(Beginning of DATA PROVIDED)
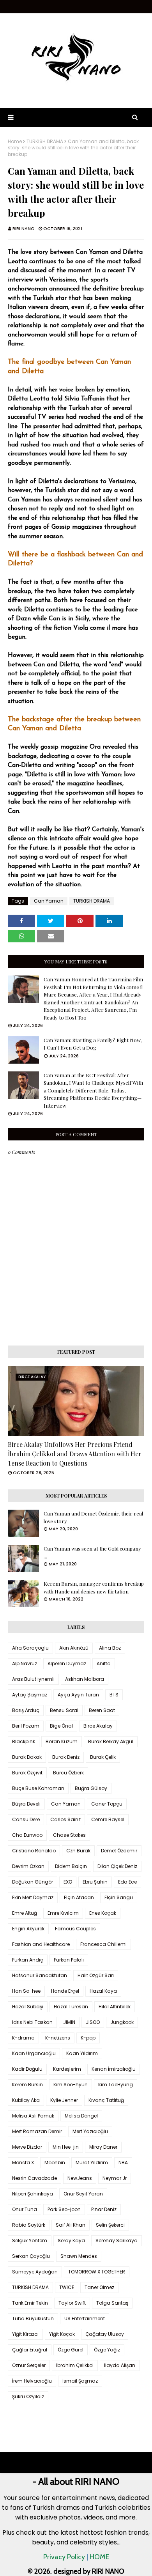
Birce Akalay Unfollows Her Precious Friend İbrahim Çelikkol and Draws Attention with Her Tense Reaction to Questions (74, 1453)
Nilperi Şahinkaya (32, 2193)
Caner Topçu (106, 1804)
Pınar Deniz (104, 2209)
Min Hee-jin (66, 2147)
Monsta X (23, 2162)
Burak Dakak (27, 1757)
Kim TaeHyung (115, 2084)
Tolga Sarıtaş (112, 2303)
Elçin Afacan (79, 1897)
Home (15, 141)
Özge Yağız (107, 2349)
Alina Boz (110, 1648)
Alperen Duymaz (67, 1663)
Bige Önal (61, 1726)
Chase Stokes (69, 1835)
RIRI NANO (23, 228)
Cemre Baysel (107, 1819)
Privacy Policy (64, 2557)
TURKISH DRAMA (45, 141)
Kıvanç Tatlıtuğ (106, 2100)
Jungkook (122, 2022)
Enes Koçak (102, 1913)
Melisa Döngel (81, 2115)
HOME (99, 2557)
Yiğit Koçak (62, 2334)
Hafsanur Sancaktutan (39, 1975)
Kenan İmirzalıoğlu (114, 2069)
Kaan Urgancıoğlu (34, 2053)
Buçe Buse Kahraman (38, 1788)
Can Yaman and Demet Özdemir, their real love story (93, 1517)
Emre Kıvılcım (63, 1913)
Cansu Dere (26, 1819)
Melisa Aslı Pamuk (33, 2115)
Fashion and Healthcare (41, 1944)
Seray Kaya (71, 2240)
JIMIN (69, 2022)
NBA (123, 2162)
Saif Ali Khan (70, 2225)
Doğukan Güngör (32, 1881)
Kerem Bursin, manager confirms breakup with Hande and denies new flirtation (94, 1587)
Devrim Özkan (28, 1866)
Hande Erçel (65, 1991)
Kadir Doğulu (27, 2069)
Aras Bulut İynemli (33, 1679)
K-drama (23, 2037)
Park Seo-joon (64, 2209)
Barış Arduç (25, 1710)
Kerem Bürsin (27, 2084)
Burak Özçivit (27, 1772)
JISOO (93, 2022)
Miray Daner (103, 2147)
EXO (68, 1881)
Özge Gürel (70, 2349)
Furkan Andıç (27, 1959)
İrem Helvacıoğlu (32, 2381)
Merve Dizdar (27, 2147)
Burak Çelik (103, 1757)
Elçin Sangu (118, 1897)
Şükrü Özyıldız (28, 2396)
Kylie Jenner (64, 2100)
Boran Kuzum (62, 1741)
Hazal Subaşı (27, 2006)
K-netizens (57, 2037)
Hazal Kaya (103, 1991)
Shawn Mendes (78, 2256)
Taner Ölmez (99, 2287)
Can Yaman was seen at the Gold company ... (92, 1552)
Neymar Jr (115, 2178)
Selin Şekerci (110, 2225)
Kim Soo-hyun (70, 2084)
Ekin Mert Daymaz (32, 1897)
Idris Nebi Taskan (32, 2022)
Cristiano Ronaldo (34, 1850)
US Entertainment (84, 2318)
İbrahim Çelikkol (75, 2365)
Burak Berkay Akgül (110, 1741)
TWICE (66, 2287)
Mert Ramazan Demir (37, 2131)
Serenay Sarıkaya (116, 2240)
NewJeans (79, 2178)
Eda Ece (127, 1881)
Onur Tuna (24, 2209)
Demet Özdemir (119, 1850)
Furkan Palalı (69, 1959)
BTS (114, 1694)
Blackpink (23, 1741)
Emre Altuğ (24, 1913)
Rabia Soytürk (28, 2225)
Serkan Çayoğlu (31, 2256)
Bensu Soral (64, 1710)
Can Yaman (49, 901)
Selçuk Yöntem (29, 2240)
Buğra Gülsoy (91, 1788)
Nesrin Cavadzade (34, 2178)
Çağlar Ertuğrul (29, 2349)
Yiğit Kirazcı (25, 2334)
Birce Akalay (98, 1726)
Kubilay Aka (26, 2100)
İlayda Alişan (119, 2365)
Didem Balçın (71, 1866)
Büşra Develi (26, 1804)
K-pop (88, 2037)
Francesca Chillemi (103, 1944)
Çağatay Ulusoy (104, 2334)
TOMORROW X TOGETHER (96, 2271)
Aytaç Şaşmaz (29, 1694)
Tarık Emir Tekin (30, 2303)
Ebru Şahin (95, 1881)
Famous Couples (75, 1928)
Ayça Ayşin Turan (78, 1694)
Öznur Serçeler (29, 2365)
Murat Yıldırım (92, 2162)
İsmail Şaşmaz (80, 2381)
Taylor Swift (72, 2303)
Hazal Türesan (71, 2006)
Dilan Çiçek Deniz (117, 1866)
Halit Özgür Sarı (96, 1975)
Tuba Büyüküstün (33, 2318)
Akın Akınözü (73, 1648)
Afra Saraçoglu (30, 1648)
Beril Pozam (25, 1726)
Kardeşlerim (67, 2069)
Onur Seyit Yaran (83, 2193)
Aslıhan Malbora (84, 1679)
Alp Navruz (24, 1663)
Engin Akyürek (28, 1928)
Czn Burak (78, 1850)
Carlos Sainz (65, 1819)
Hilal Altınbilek (115, 2006)
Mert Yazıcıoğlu (90, 2131)
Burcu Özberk (68, 1772)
(End of DATA PROVIDED)
_TO DO_
Leave out the pictures and return the listing exactly.

_TASK ANSWER_
Birce Akalay Unfollows Her Precious Friend İbrahim Çelikkol and Draws Attention with Her Tense Reaction to Questions (74, 1453)
Nilperi Şahinkaya (32, 2193)
Caner Topçu (106, 1804)
Pınar Deniz (104, 2209)
Min Hee-jin (66, 2147)
Monsta X (23, 2162)
Burak Dakak (27, 1757)
Kim TaeHyung (115, 2084)
Tolga Sarıtaş (112, 2303)
Elçin Afacan (79, 1897)
Home (15, 141)
Özge Yağız (107, 2349)
Alina Boz (110, 1648)
Alperen Duymaz (67, 1663)
Bige Önal (61, 1726)
Chase Stokes (69, 1835)
RIRI NANO (23, 228)
Cemre Baysel (107, 1819)
Privacy Policy (64, 2557)
TURKISH DRAMA (45, 141)
Kıvanç Tatlıtuğ (106, 2100)
Jungkook (122, 2022)
Enes Koçak (102, 1913)
Melisa Döngel (81, 2115)
HOME (99, 2557)
Yiğit Koçak (62, 2334)
Hafsanur Sancaktutan (39, 1975)
Kenan İmirzalıoğlu (114, 2069)
Kaan Urgancıoğlu (34, 2053)
Buçe Buse Kahraman (38, 1788)
Can Yaman and Demet Özdemir, their real love story (93, 1517)
Emre Kıvılcım (63, 1913)
Cansu Dere (26, 1819)
Melisa Aslı Pamuk (33, 2115)
Fashion and Healthcare (41, 1944)
Seray Kaya (71, 2240)
JIMIN (69, 2022)
NBA (123, 2162)
Saif Ali Khan (70, 2225)
Doğukan Güngör (32, 1881)
Kerem Bursin, manager confirms breakup with Hande and denies new flirtation (94, 1587)
Devrim Özkan (28, 1866)
Hande Erçel (65, 1991)
Kadir Doğulu (27, 2069)
Aras Bulut İynemli (33, 1679)
K-drama (23, 2037)
Park Seo-joon (64, 2209)
Barış Arduç (25, 1710)
Kerem Bürsin (27, 2084)
Burak Özçivit (27, 1772)
JISOO (93, 2022)
Miray Daner (103, 2147)
EXO (68, 1881)
Özge Gürel (70, 2349)
Furkan Andıç (27, 1959)
İrem Helvacıoğlu (32, 2381)
Merve Dizdar (27, 2147)
Burak Çelik (103, 1757)
Elçin Sangu (118, 1897)
Şükrü Özyıldız (28, 2396)
Kylie Jenner (64, 2100)
Boran Kuzum (62, 1741)
Hazal Subaşı (27, 2006)
K-netizens (57, 2037)
Hazal Kaya (103, 1991)
Shawn Mendes (78, 2256)
Taner Ölmez (99, 2287)
Can Yaman was seen at the Gold company ... (92, 1552)
Neymar Jr (115, 2178)
Selin Şekerci (110, 2225)
Kim Soo-hyun (70, 2084)
Ekin Mert Daymaz (32, 1897)
Idris Nebi Taskan (32, 2022)
Cristiano Ronaldo (34, 1850)
US Entertainment (84, 2318)
İbrahim Çelikkol (75, 2365)
Burak Berkay Akgül (110, 1741)
TWICE (66, 2287)
Mert Ramazan Demir (37, 2131)
Serenay Sarıkaya (116, 2240)
NewJeans (79, 2178)
Eda Ece (127, 1881)
Onur Tuna (24, 2209)
Demet Özdemir (119, 1850)
Furkan Palalı (69, 1959)
BTS (114, 1694)
Blackpink (23, 1741)
Emre Altuğ (24, 1913)
Rabia Soytürk (28, 2225)
Serkan Çayoğlu (31, 2256)
Bensu Soral (64, 1710)
Can Yaman (49, 901)
Selçuk Yöntem (29, 2240)
Buğra Gülsoy (91, 1788)
Nesrin Cavadzade (34, 2178)
Çağlar Ertuğrul (29, 2349)
Yiğit Kirazcı (25, 2334)
Birce Akalay (98, 1726)
Kubilay Aka (26, 2100)
İlayda Alişan (119, 2365)
Didem Balçın (71, 1866)
Büşra Develi (26, 1804)
K-pop (88, 2037)
Francesca Chillemi (103, 1944)
Çağatay Ulusoy (104, 2334)
TOMORROW X TOGETHER (96, 2271)
Aytaç Şaşmaz (29, 1694)
Tarık Emir Tekin (30, 2303)
Ebru Şahin (95, 1881)
Famous Couples (75, 1928)
Ayça Ayşin Turan (78, 1694)
Öznur Serçeler (29, 2365)
Murat Yıldırım (92, 2162)
İsmail Şaşmaz (80, 2381)
Taylor Swift (72, 2303)
Hazal Türesan (71, 2006)
Dilan Çiçek Deniz (117, 1866)
Halit Özgür Sarı (96, 1975)
Tuba Büyüküstün (33, 2318)
Akın Akınözü (73, 1648)
Afra Saraçoglu (30, 1648)
Beril Pozam (25, 1726)
Kardeşlerim (67, 2069)
Onur Seyit Yaran (83, 2193)
Aslıhan Malbora (84, 1679)
Alp Navruz (24, 1663)
Engin Akyürek (28, 1928)
Czn Burak (78, 1850)
Carlos Sainz (65, 1819)
Hilal Altınbilek (115, 2006)
Mert Yazıcıoğlu (90, 2131)
Burcu Özberk (68, 1772)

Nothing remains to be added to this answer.